■ Work to do: Print the lines of the data below exactly as they appear, from the line containing "At what (x,y)" up to and including the line containing "overwhelms (184, 607)", omitting the pictures.

Data from a pointing dataset
────────

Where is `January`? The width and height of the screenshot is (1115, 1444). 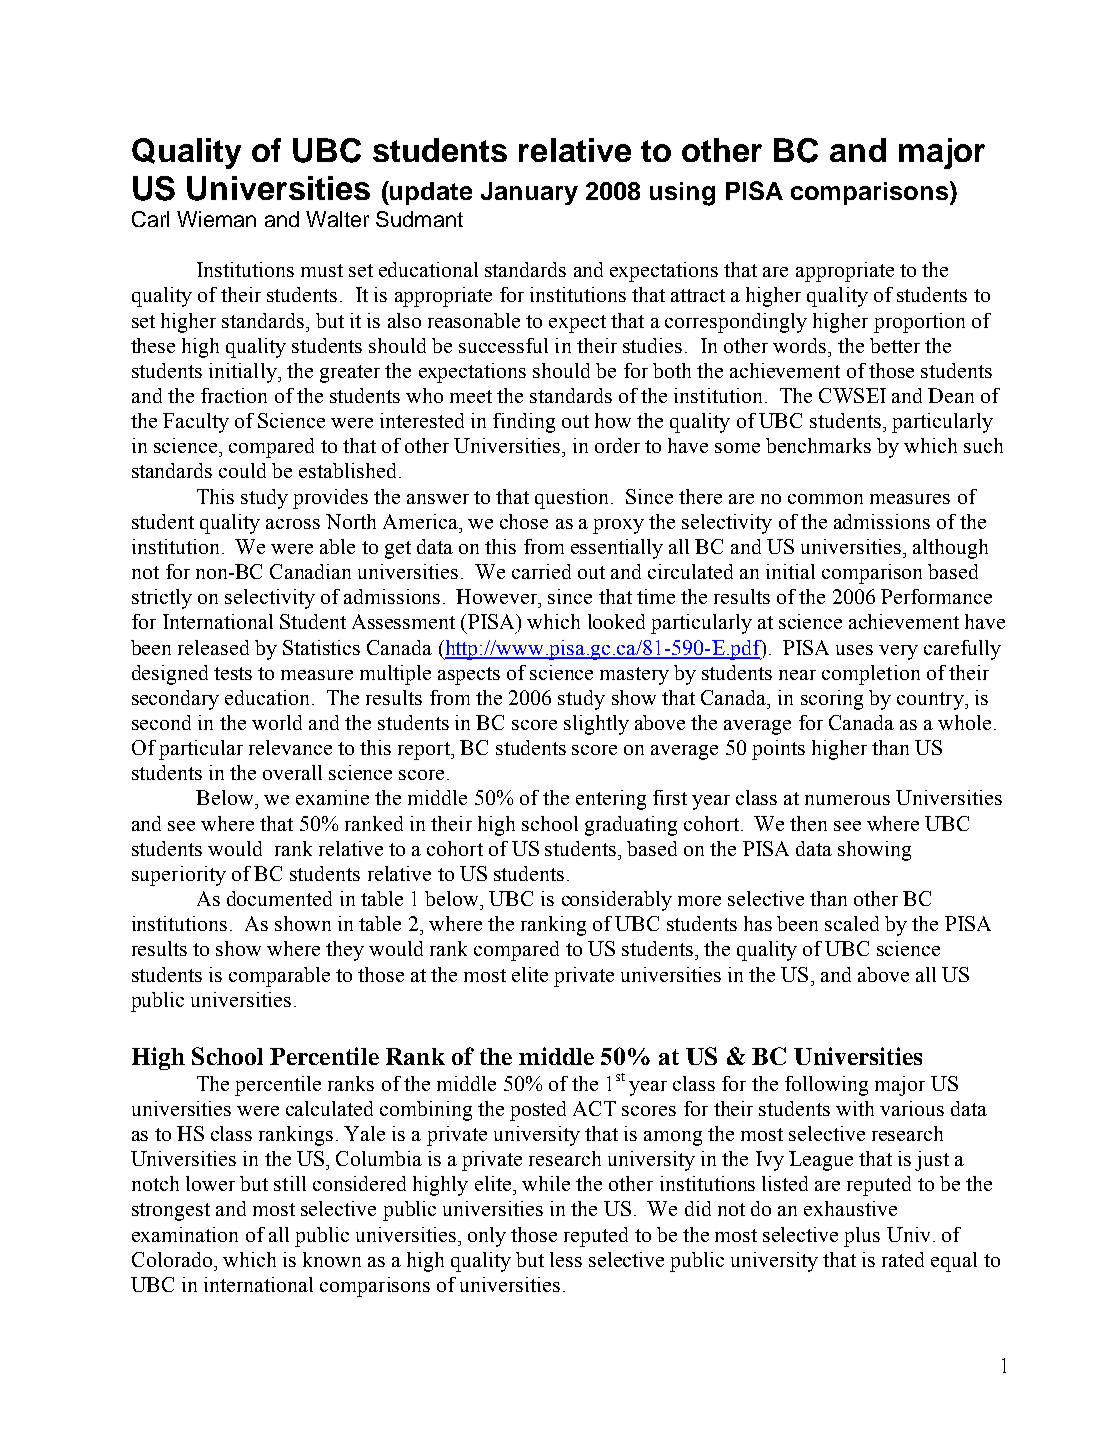 January is located at coordinates (529, 193).
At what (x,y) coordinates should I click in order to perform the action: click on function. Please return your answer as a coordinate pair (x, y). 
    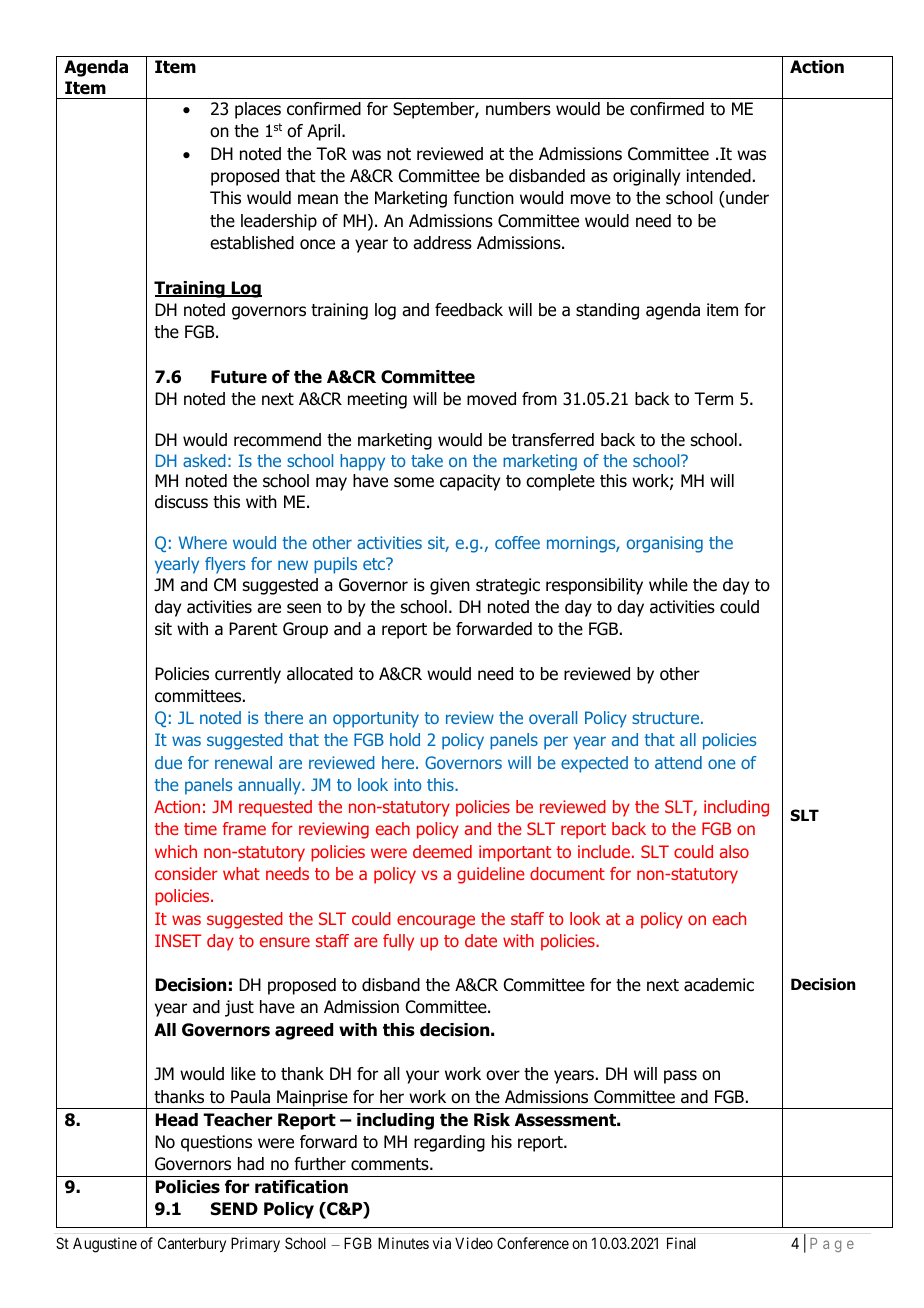
    Looking at the image, I should click on (483, 198).
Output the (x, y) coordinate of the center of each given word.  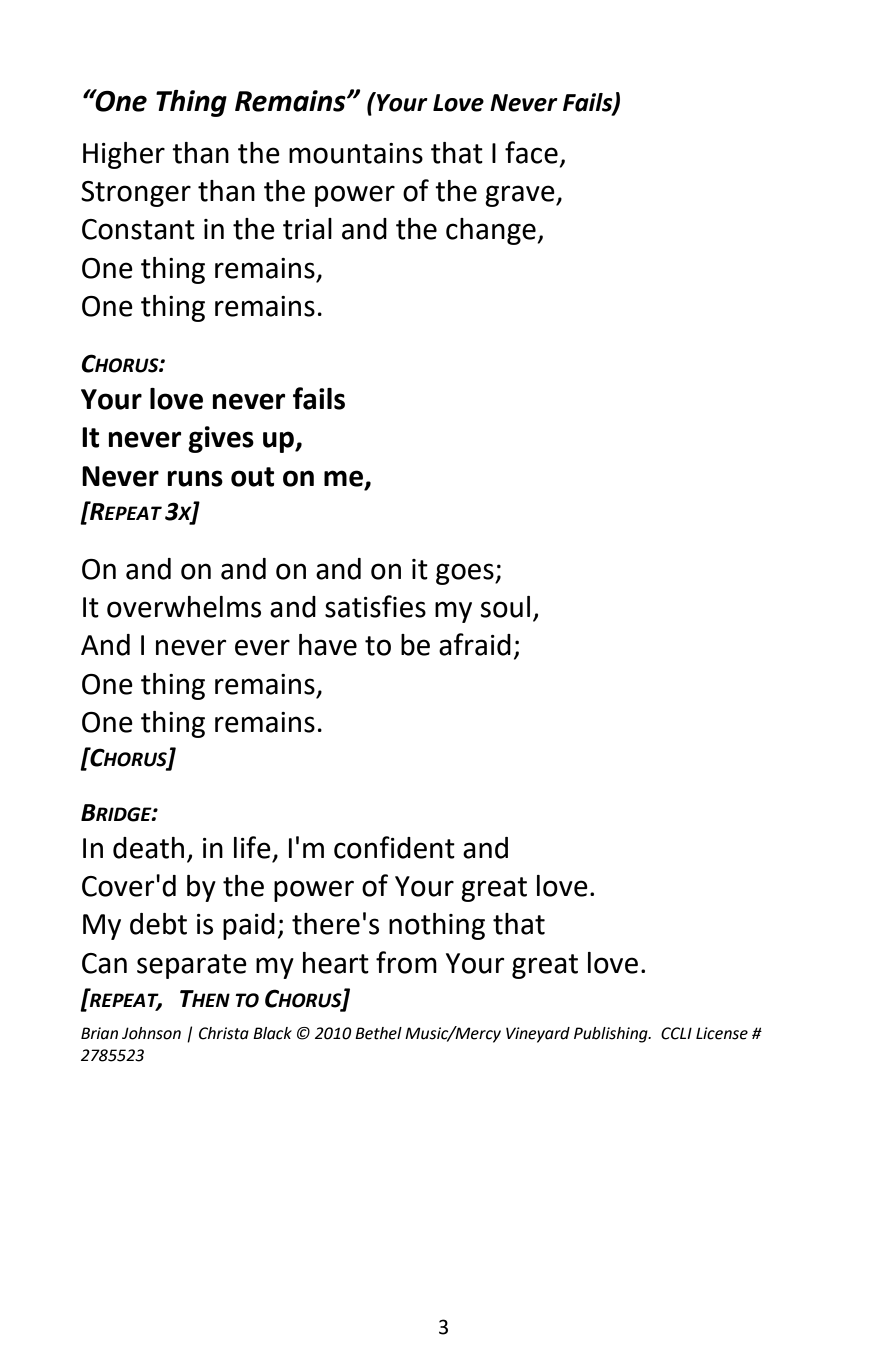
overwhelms (184, 607)
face (531, 152)
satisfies (375, 606)
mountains (356, 153)
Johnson (151, 1033)
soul (505, 607)
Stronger (136, 194)
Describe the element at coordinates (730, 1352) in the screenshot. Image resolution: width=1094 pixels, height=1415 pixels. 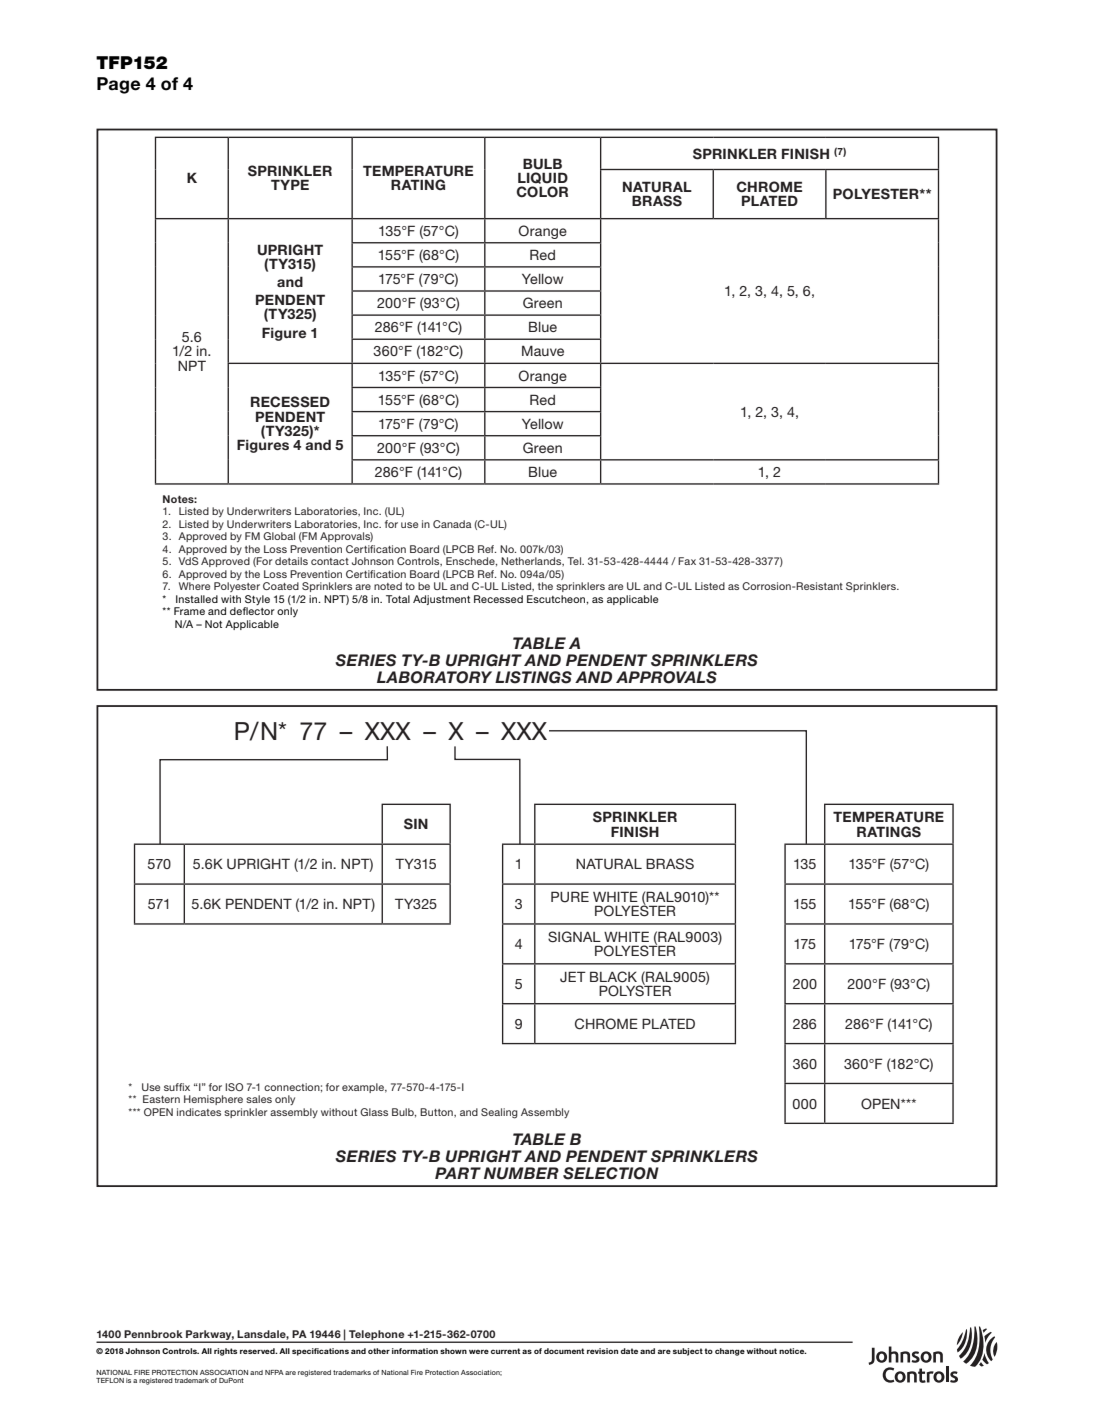
I see `change` at that location.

────────

■ Output of the task:
At what (x,y) coordinates should I click in order to perform the action: click on function. Please return your answer as a coordinate pair (x, y). 
    Looking at the image, I should click on (483, 198).
Output the (x, y) coordinate of the center of each given word.  
overwhelms (184, 607)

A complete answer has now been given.